See each particular component documentation to find out if that component supports job batching.
<branches> <branch event="onPublish" pipelineManager="ProcessPatentPipelineManager" pipeline="process-application" batching="true" batchSize="10" batchTimeout="1000" simultaneousBatches="2" batchPipeline="batchCompletedPipeline" batchPipelineManager="ProcessCompletedBatchPipelineManager" batchStage="batchCompletedStage" /> </branches>
- batching - Indicates if batching is enabled or not for this branch.
- batchSize - Maximum number of jobs in a batch (default is 100).
- batchTimeout - Maximum time a batch is allow to be inactive in milliseconds (default is 15000ms).
- simultaneousBatches - Number of simultaneous batches to have alive at the same time (default is 2).
- batchPipelineManager - (1.2 Release) PipelineManager where the batch job will be sent. (optional)
- batchPipeline - (1.2 Release) Pipeline where the batch job will be sent. (optional)
- batchStage - (1.2 Release) Stage where the batch job will be sent. (optional)
- batchMethod - (1.2 Release) Indicates how the batch job must be sent ("process" or "enqueue"). (default is "enqueue")
The options batchPipelineManager, batchPipeline and batchStage can be configured the same way as the options pipelineManager, pipeline and stage, with the difference that they are going to be used for sending the batch job once the batch is completed. For further details see Batch Job
Refer to Distributed Processing for general information on remote branching.
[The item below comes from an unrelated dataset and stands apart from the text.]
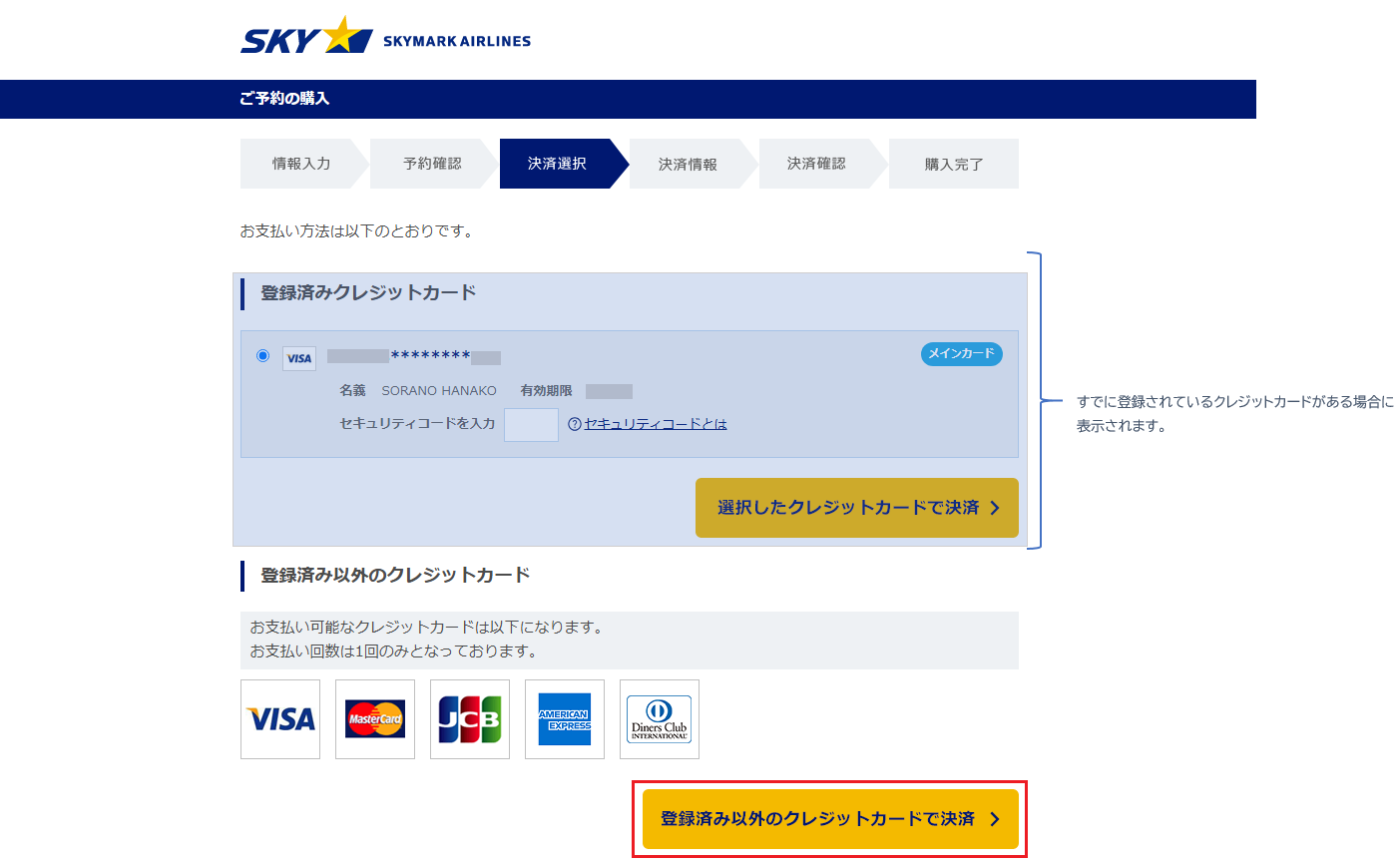Click the Skymark Airlines logo
The height and width of the screenshot is (862, 1400).
[x=385, y=38]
Remote branching will cause a job to be sent and enqueued on a remote node's pipeline manager. Notice that pipeline manager, pipeline and stage names are specified in the same way (optional pipeline and stage, relative or absolute path to the pipeline manager, etc).
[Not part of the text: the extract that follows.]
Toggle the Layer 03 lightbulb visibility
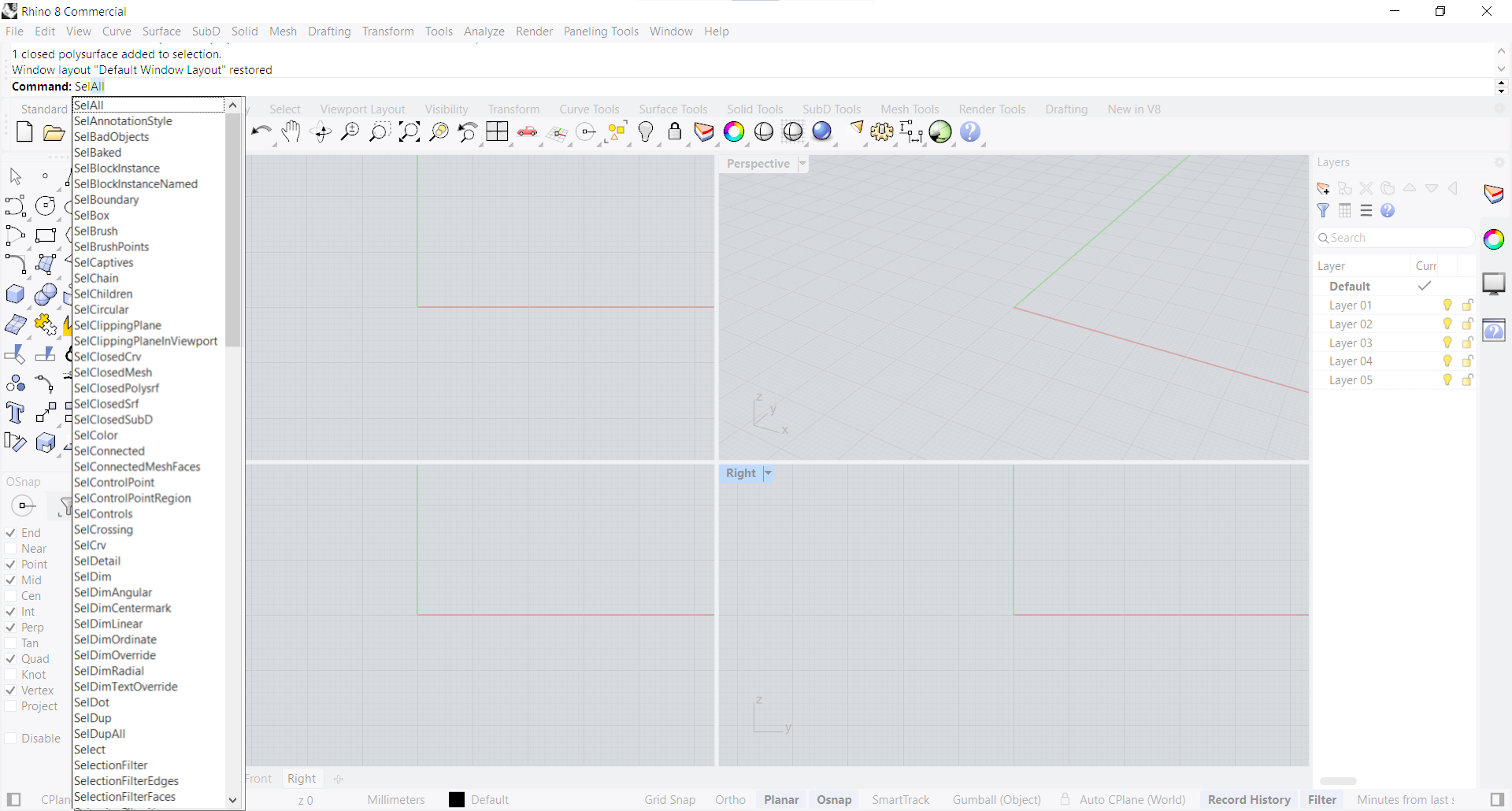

You must have configured Distributed Communications on the settings.xml file. Also, you must have configured at least one discovery method, so that there are remote nodes available to send jobs.
If the pipeline is not found locally, a remote pipeline will be used.
To enable remote branching, set allowRemote="true" on the desired <branch>. For example:
<branches> <branch event="onBranch" pipelineManager="pipeMgr" allowRemote="true"/> </branches>
By default, if allowRemote is true, jobs will still be sent locally if the target pipeline manager/pipeline/stage exist locally. This is controlled by an attribute localQueueThreshold. This attribute tells how much jobs should be handled locally at the same time. For example, if you set it to 0, all jobs are sent remotely. If you set it to 10, if the local resource is busy processing 10 jobs, the 10 + 1 job will be sent remotely.
<branches> <branch event="onBranch" pipelineManager="pipeMgr" allowRemote="true" localQueueThreshold="100"/> </branches>
By default, localQueueThreshold is 30. If the branch target doesn't exist locally everything is sent remotely.